-- Directive --
In the listing below, replace every instance of "Locate an element on the screen" with "Find an element on the screen" and reproduce all lines otherwise unchanged.

-- Provided information --
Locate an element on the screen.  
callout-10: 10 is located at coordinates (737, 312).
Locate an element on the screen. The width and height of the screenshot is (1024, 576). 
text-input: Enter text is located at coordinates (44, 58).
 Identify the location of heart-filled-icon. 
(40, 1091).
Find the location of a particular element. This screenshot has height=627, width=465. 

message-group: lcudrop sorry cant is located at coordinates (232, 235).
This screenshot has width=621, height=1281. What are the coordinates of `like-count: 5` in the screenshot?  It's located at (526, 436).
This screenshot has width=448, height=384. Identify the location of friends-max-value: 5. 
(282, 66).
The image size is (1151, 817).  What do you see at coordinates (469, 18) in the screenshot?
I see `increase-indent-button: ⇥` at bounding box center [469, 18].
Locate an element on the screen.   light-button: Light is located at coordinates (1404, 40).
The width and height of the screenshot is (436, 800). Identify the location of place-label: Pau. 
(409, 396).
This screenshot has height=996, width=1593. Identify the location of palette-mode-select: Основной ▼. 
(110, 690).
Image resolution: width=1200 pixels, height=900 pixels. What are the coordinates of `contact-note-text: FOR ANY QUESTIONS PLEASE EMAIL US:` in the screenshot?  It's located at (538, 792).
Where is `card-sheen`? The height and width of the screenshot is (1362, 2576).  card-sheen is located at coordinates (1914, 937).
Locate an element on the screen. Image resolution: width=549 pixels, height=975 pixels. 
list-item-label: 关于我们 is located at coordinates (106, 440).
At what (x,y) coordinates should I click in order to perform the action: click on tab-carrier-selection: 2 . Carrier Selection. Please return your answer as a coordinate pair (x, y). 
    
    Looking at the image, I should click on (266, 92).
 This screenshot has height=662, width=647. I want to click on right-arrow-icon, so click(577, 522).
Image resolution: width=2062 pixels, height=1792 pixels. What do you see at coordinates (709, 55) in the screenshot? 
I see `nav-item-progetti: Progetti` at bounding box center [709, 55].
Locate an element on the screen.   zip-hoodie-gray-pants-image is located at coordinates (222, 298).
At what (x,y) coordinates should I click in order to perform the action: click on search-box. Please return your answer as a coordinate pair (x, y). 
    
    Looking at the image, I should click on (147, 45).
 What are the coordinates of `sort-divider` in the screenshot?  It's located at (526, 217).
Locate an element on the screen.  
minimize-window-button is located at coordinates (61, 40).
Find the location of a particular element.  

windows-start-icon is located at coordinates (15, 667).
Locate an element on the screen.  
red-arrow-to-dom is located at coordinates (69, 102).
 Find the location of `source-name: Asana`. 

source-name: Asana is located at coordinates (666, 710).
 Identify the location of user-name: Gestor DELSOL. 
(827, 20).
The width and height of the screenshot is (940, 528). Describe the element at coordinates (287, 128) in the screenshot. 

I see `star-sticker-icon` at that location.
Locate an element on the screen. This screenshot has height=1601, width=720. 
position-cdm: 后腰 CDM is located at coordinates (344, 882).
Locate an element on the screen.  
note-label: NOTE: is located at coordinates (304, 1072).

-- Output --
Find an element on the screen.  
callout-10: 10 is located at coordinates (737, 312).
Find an element on the screen. The width and height of the screenshot is (1024, 576). 
text-input: Enter text is located at coordinates (44, 58).
 Identify the location of heart-filled-icon. 
(40, 1091).
Find the location of a particular element. This screenshot has height=627, width=465. 

message-group: lcudrop sorry cant is located at coordinates (232, 235).
This screenshot has width=621, height=1281. What are the coordinates of `like-count: 5` in the screenshot?  It's located at (526, 436).
This screenshot has width=448, height=384. Identify the location of friends-max-value: 5. 
(282, 66).
The image size is (1151, 817).  What do you see at coordinates (469, 18) in the screenshot?
I see `increase-indent-button: ⇥` at bounding box center [469, 18].
Find an element on the screen.   light-button: Light is located at coordinates (1404, 40).
The width and height of the screenshot is (436, 800). Identify the location of place-label: Pau. 
(409, 396).
This screenshot has height=996, width=1593. Identify the location of palette-mode-select: Основной ▼. 
(110, 690).
Image resolution: width=1200 pixels, height=900 pixels. What are the coordinates of `contact-note-text: FOR ANY QUESTIONS PLEASE EMAIL US:` in the screenshot?  It's located at (538, 792).
Where is `card-sheen`? The height and width of the screenshot is (1362, 2576).  card-sheen is located at coordinates (1914, 937).
Find an element on the screen. Image resolution: width=549 pixels, height=975 pixels. 
list-item-label: 关于我们 is located at coordinates (106, 440).
At what (x,y) coordinates should I click in order to perform the action: click on tab-carrier-selection: 2 . Carrier Selection. Please return your answer as a coordinate pair (x, y). 
    
    Looking at the image, I should click on (266, 92).
 This screenshot has height=662, width=647. I want to click on right-arrow-icon, so click(577, 522).
Image resolution: width=2062 pixels, height=1792 pixels. What do you see at coordinates (709, 55) in the screenshot? 
I see `nav-item-progetti: Progetti` at bounding box center [709, 55].
Find an element on the screen.   zip-hoodie-gray-pants-image is located at coordinates (222, 298).
At what (x,y) coordinates should I click in order to perform the action: click on search-box. Please return your answer as a coordinate pair (x, y). 
    
    Looking at the image, I should click on (147, 45).
 What are the coordinates of `sort-divider` in the screenshot?  It's located at (526, 217).
Find an element on the screen.  
minimize-window-button is located at coordinates (61, 40).
Find the location of a particular element.  

windows-start-icon is located at coordinates (15, 667).
Find an element on the screen.  
red-arrow-to-dom is located at coordinates (69, 102).
 Find the location of `source-name: Asana`. 

source-name: Asana is located at coordinates (666, 710).
 Identify the location of user-name: Gestor DELSOL. 
(827, 20).
The width and height of the screenshot is (940, 528). Describe the element at coordinates (287, 128) in the screenshot. 

I see `star-sticker-icon` at that location.
Find an element on the screen. This screenshot has height=1601, width=720. 
position-cdm: 后腰 CDM is located at coordinates (344, 882).
Find an element on the screen.  
note-label: NOTE: is located at coordinates (304, 1072).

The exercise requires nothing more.